━━ SELECTED PASSAGE
When things go from bad to worse

Director Alejandro Gonzalez Inarritu's reach exceeds his grasp in Biutiful, but Javier Bardem's performance is nothing less than haunting.

Javier Bardem probably is best known to American audiences for winning a supporting-actor Oscar for his performance as the quietly ruthless Anton Chigurh in No Country For Old Men. The premier Spanish actor now has been nominated for another Oscar: He's up for best actor for his performance in Biutiful, the latest movie from Mexican director Alejandro Gonzalez Inarritu. Set entirely in the Spanish city of Barcelona, Biutiful also has been nominated for best foreign language film.

That's plenty of pedigree, but I'm not sure Biutiful lives up to it. I say this as an admirer of Inarritu's work in movies such as Amores Perros, 21 Grams and Babel. Inarritu's well-regarded trilogy tried to capture the tormented complexity of contemporary life. Collaborating with screenwriter Guillermo Arriaga, Inarritu attempted to devour what we might call "the whole contemporary ball of wax," a world shattered into into a zillion painful pieces.

In Biutiful, Inarritu, who has parted ways with Arriaga, has written his own script, concentrating a whole lot of woe in one character, Bardem’s Uxbal, a troubled and troubling man.

Bardem creates great sympathy for a man who’s engaged in illegal activities. But that's only one of Uxbal's many burdens: He's dying of a long-untended prostate cancer; he's separated from his drug-addicted, alcoholic wife, and he's attempting to raise two children -- a daughter and a son -- without much support. The gifted Bardem makes us share in the agonies that gather around Uxbal like angry furies. We feel for him, even when his torments are self-inflicted.

Bardem shows us that Uxbal is keenly aware of his shortcomings, burdened by guilt and sometimes unable to control his rage. And, yet, somewhere deep in the core of Uxbal’s being, Bardem finds traces of innocence, trust and tenderness. He gives a performance of amazing complexity.
━━━━
▶ _TASKS TO PERFORM_
(a) Please reproduce the Biutiful review word for word, covering everything from "In Biutiful, Inarritu, who" down to "torments are self-inflicted.".
(b) Answer these questions from the Biutiful review:
(i) For which role did Bardem win a supporting-actor Oscar?
(ii) In what city is Biutiful set?
(iii) What illness is Uxbal dying of?
(c) Extend the Biutiful review beyond its final sentence.
━━ RECORDED DATA
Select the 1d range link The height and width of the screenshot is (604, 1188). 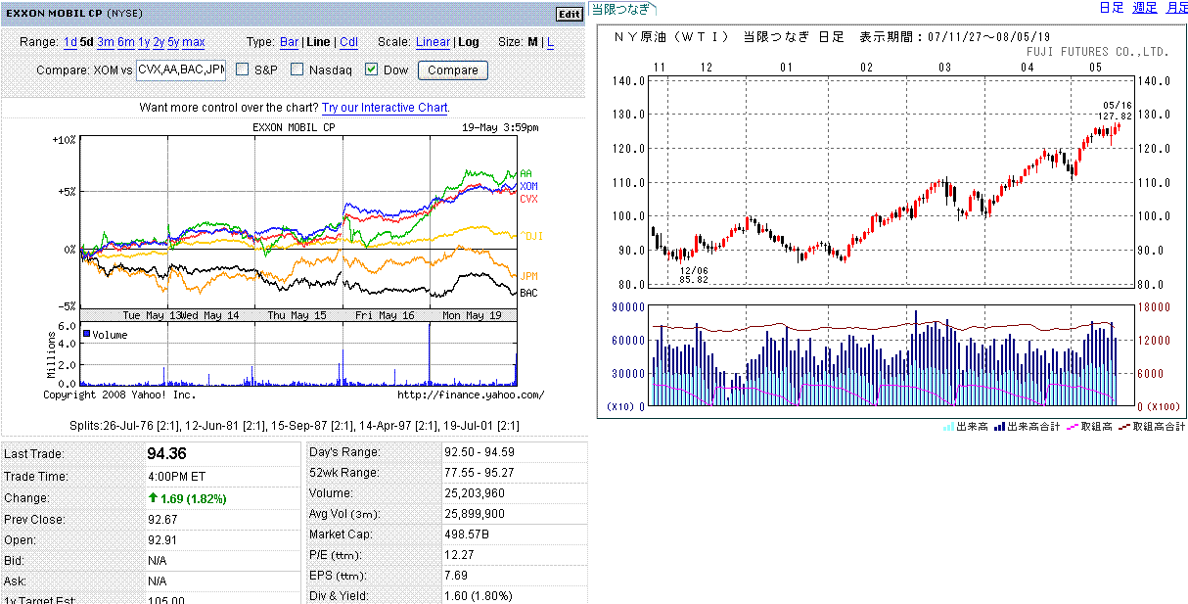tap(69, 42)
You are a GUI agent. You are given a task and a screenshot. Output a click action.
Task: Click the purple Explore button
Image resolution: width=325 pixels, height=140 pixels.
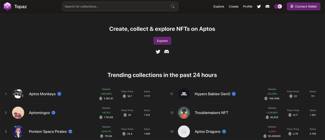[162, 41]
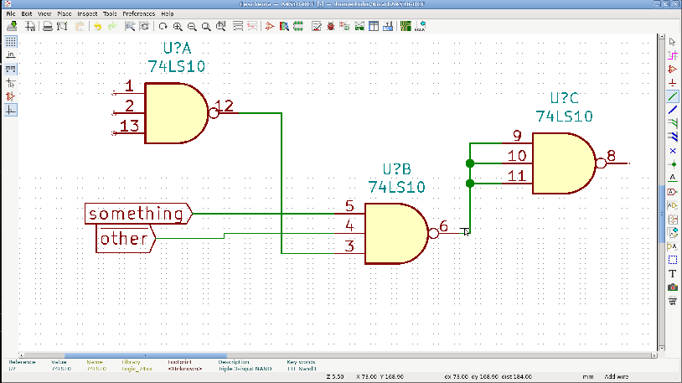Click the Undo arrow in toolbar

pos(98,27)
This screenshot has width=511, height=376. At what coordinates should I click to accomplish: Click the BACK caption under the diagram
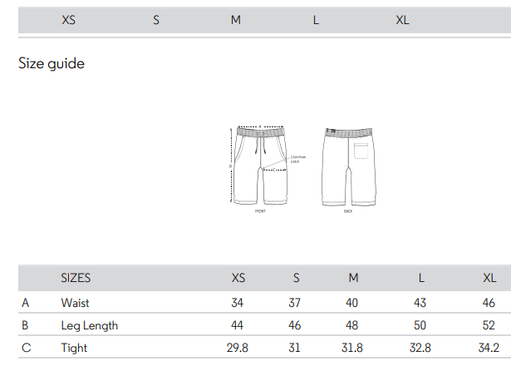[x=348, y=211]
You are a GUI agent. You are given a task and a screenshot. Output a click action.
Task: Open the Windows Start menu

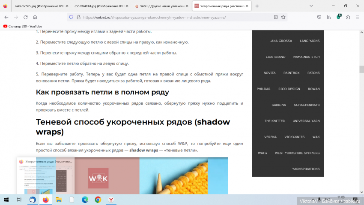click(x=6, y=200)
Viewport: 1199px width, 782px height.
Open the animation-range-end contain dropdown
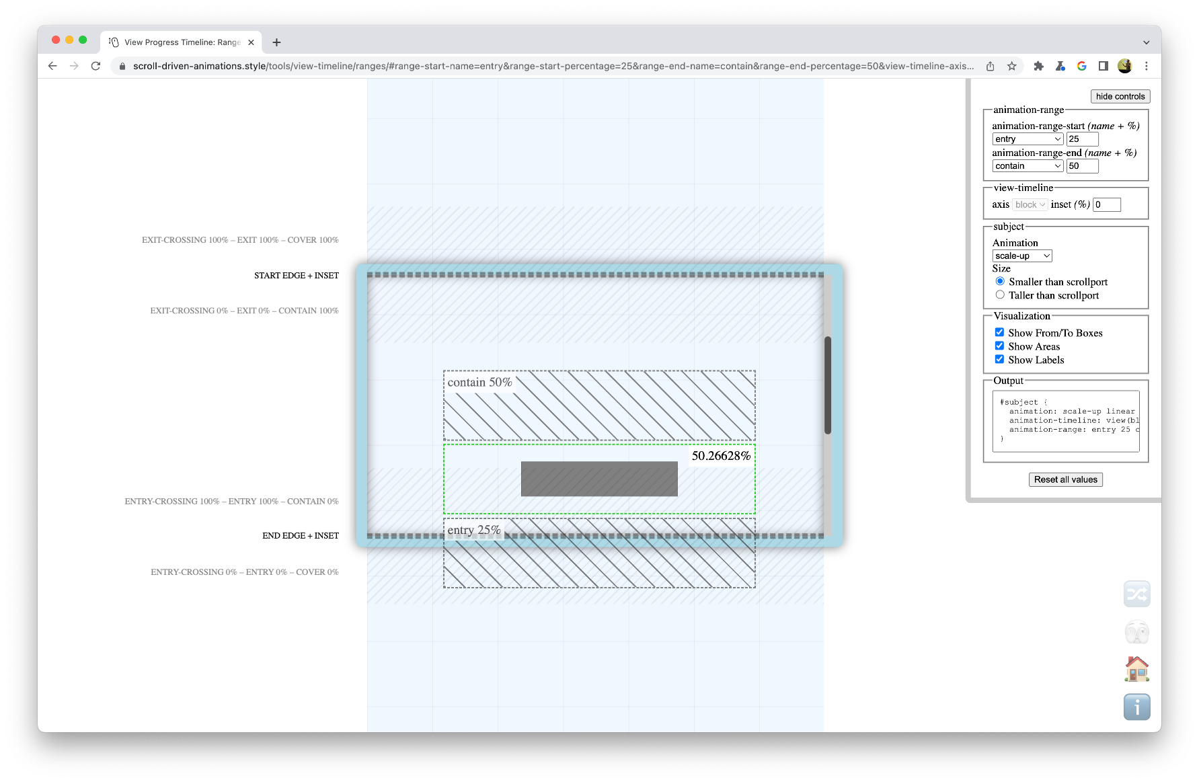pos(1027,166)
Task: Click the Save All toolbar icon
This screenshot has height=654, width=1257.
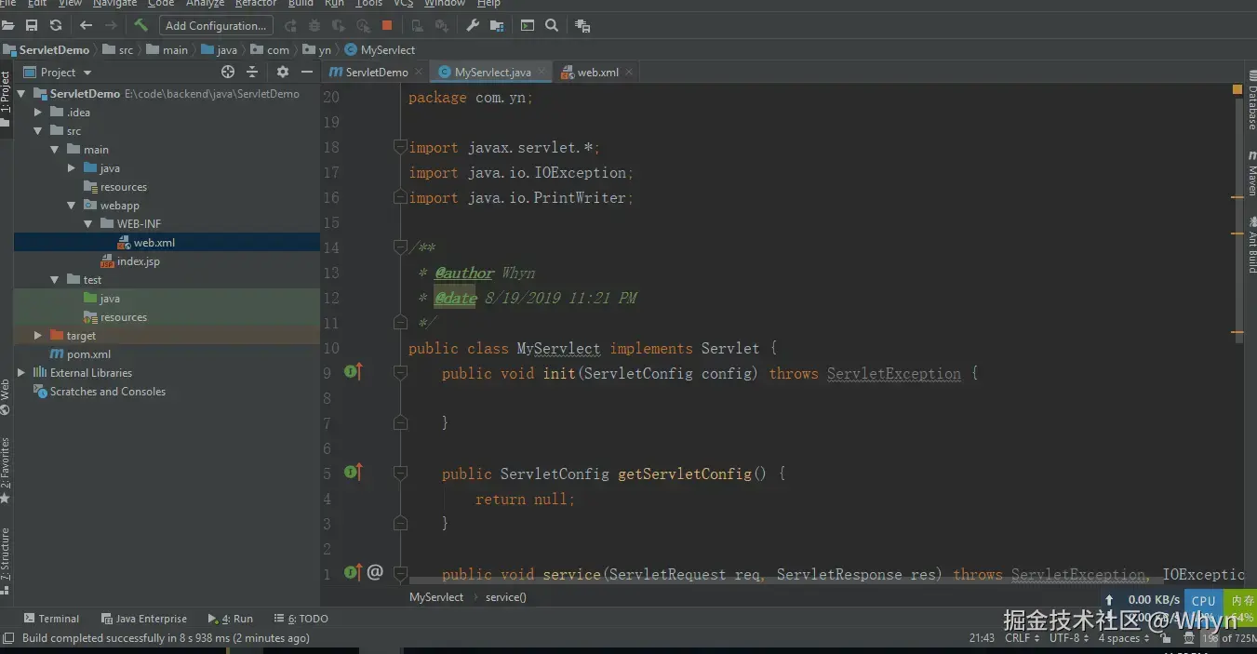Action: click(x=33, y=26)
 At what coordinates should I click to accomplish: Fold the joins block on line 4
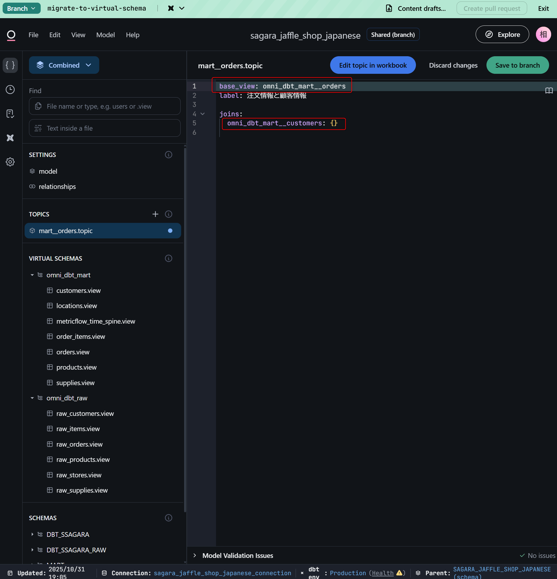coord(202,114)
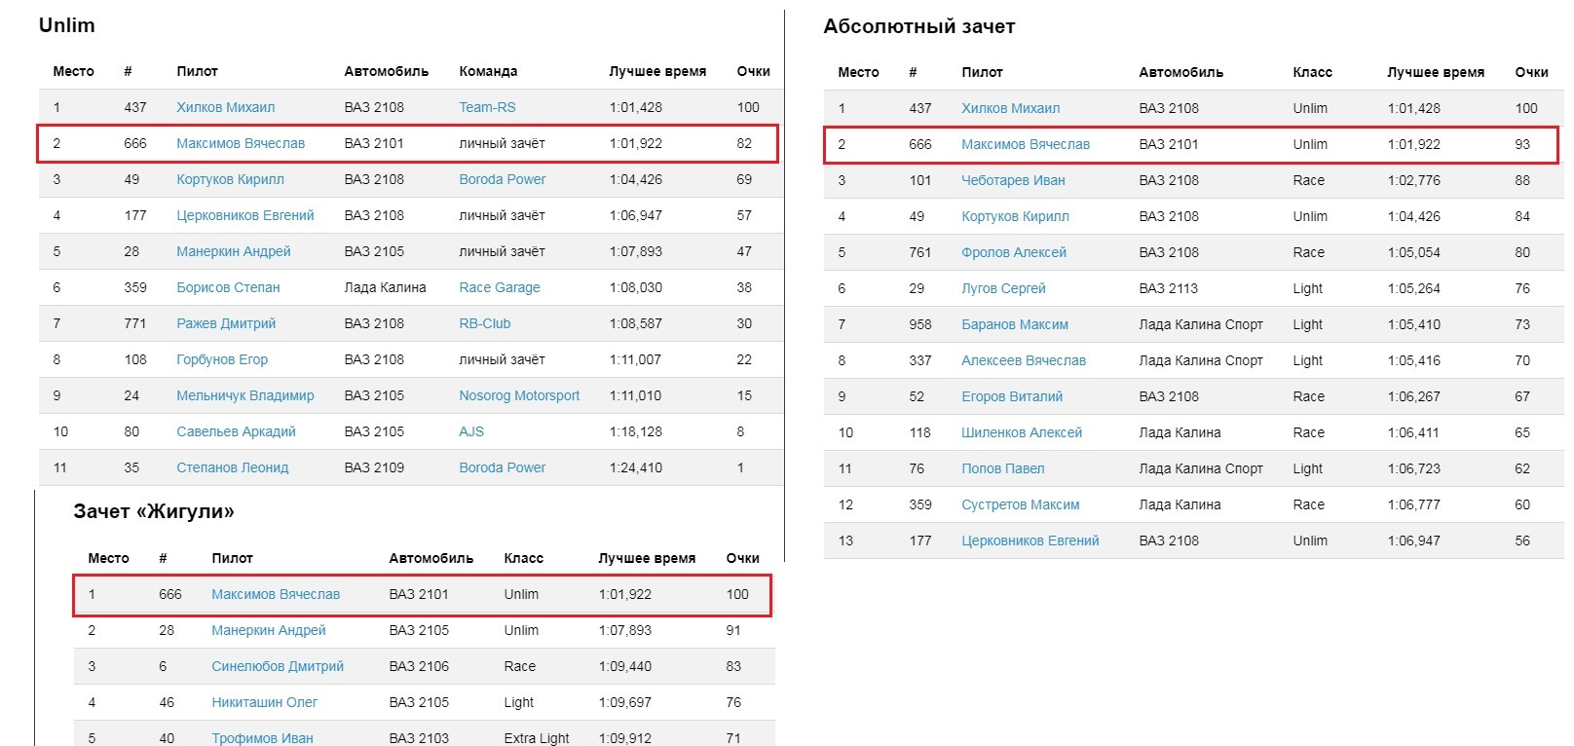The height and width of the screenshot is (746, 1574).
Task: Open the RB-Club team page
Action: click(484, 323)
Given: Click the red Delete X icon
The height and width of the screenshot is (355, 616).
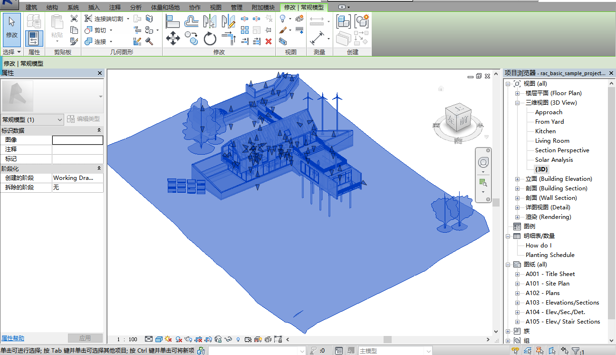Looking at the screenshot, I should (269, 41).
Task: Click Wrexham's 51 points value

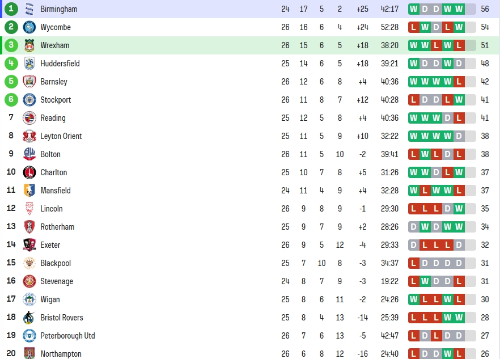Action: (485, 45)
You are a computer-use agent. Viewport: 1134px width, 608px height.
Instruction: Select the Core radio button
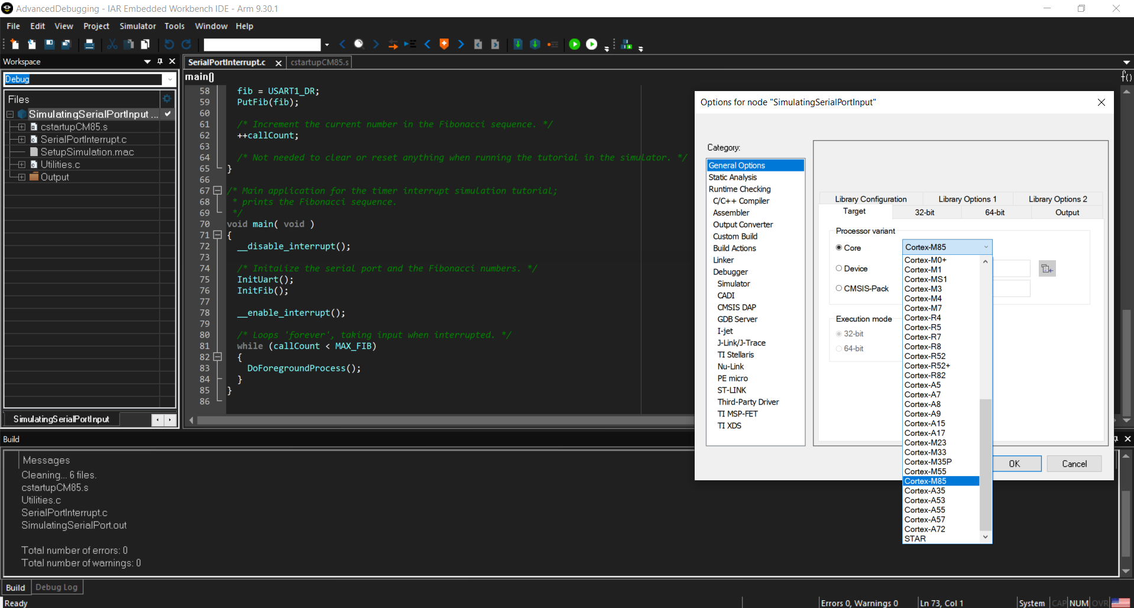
━━━━
▶ _RESPONSES TO THE TASKS_
(a)
In Biutiful, Inarritu, who has parted ways with Arriaga, has written his own script, concentrating a whole lot of woe in one character, Bardem’s Uxbal, a troubled and troubling man.

Bardem creates great sympathy for a man who’s engaged in illegal activities. But that's only one of Uxbal's many burdens: He's dying of a long-untended prostate cancer; he's separated from his drug-addicted, alcoholic wife, and he's attempting to raise two children -- a daughter and a son -- without much support. The gifted Bardem makes us share in the agonies that gather around Uxbal like angry furies. We feel for him, even when his torments are self-inflicted.

(b)
(i) Anton Chigurh in No Country For Old Men
(ii) Barcelona
(iii) A long-untended prostate cancer

(c)
But Biutiful strives to be more than a character study, which may be why it runs into trouble. Uxbal’s tumultuous life extends into Barcelona's lower depths where he works with Chinese businessmen who exploit immigrants in horrific sweatshops. He also manages the affairs of African illegals who operate as street peddlers, often running afoul of the police despite Uxbal’s dutiful payment of bribes.

If you’re familiar with Inarritu’s work, you will not be surprised to learn that Biutiful can be arrestingly – even beautifully – photographed. You’ll also know that Inarritu creates knockout sequences. But you may also remember that, like a hungry kid, Inarritu tends to pile too much on his plate and that not all of his attempts at metaphor are equally effective.

For reasons that never are fully explored, Uxbal is able to communicate with the dead. He has the power to slip into the next world and talk with the recently departed, a paranormal skill with which he evidently was born. Not everyone appreciates this talent. In an early scene, a distraught mother accuses Uxbal of lying about what her young, departed son has told him.

To further thicken an already thick stew, Uxbal and his brother are involved in exhuming the grave of their dead father, a man Uxbal never knew. At the age of 24, Uxbal’s father fled to Mexico to escape Franco’s fascist minions. He died shortly after leaving Spain, and his body was shipped home. Commercial developers now want to open the man's crypt and move his body.

If Biutiful has an emotional core, it revolves around issues of fatherhood. Uxbal wants to be a good father, but he’s fearful about what will happen to his kids when he’s gone. Will they remember him? What can he leave them? Will they even be safe? Their mother (Maricel Alvarez) has short-lived periods of sobriety, but seems unable to resist her worst impulses.

Inarritu isn't afraid of gloom, angst and desperation, but it's possible that, this time, he has confused depression with thematic seriousness. There’s no denying that Biutiful can be bit of an ordeal.

But it can't entirely be dismissed either. If Inarritu's reach exceeds his grasp, at least he’s reaching for something, and in Bardem he has found an actor who can plumb these kinds of depths with extraordinary compassion.